Nerdy post here – sorry, no fun trip pictures this time.

The ability of the Linux webserver to simply look at a folder filled with files and then generate an index of them is one of its earliest and most elegant features. You are probably well used to seeing folders like this around the internet – that’s an example.

However, since around 2009 or so, I had been using a modified version of that made by a developer named Justin Hagstrom – you can see just how old his original “AutoIndex” PHP based system is because his site hasn’t changed much!

Last week I got an email from Google Domains alerting me that one of the Google Earth kmz/kml map files from biking and hiking trips that I host at https://heiseheise.com/files was unable to be indexed anymore – HTTP error 500, not found.

I don’t generally visit my own file server; why would I, I have the files on my computers already! But sure enough – the site was dead, not loading anything. My log files showed that it died somewhere in October 2023, which was about when I did a mandated PHP update on the webserver. Mandated in the sense that Ionos, my hosting company, told me that I’d be billed an extra $5 each month if I didn’t upgrade from PHP 7.4 to PHP 8.2, the current mainline support version.

This is to be expected I suppose – in a vacuum, we could keep using old versions of all software forever, but thanks to the Internet not being a vacuum, we’re in a neverending cycle of needing to upgrade to prevent security vulnerabilities (and add new features too I guess; but who needs those? Sure, we could glue generative AI garbage onto a terminal program – that’ll be popular, right? /sarcasm Seriously, security is necessary, unfortunately… new features are…. eh? I don’t really care).

Ah-hah, I thought – well, surely the PHP upgrade killed the /files system. Considering that as you can see from Justin’s link above, it was un-updated since 2007, I wasn’t entirely surprised. But now we have places like Github, so I immediately went on a mission to see if anyone had forked his old code. And they had! This one looked like the most full featured, so I simply dumped it in the /files subdirectory on my webserver and expected everything to be great. But it wasn’t. More 500 errors. What the heck?

I replicated it on my work server – same thing. I spoke with our Linux admin and he immediately pointed me towards this closed issue (which I commented on today) saying that, ah-hah, it doesn’t work with PHP 8 either, which is what both our work server and my personal server are on.

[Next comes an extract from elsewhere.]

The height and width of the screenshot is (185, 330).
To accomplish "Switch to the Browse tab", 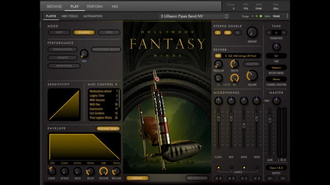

Sure enough, when I went to the rubo77 fork of AutoIndex PHP, and overwrote the BeitDina fork with its data – now everything works fine. I did have to clear out a bunch of random stuff that BeitDina emptied onto my webserver, as it seems like the developer has a bunch of new functionality planned for the site. Unfortunately, supporting PHP 8 is the #1 feature I needed right now, not new visual whizbangs!

Now /files is back up and running again, with a slightly new look, the ability to download the entire site as a .tar.gz compressed file, and calculate hashes in MD5 to confirm that data wasn’t modified or damaged during a download (useful for the .ISO files I host there perhaps). Hopefully this new version will last me another 15 years!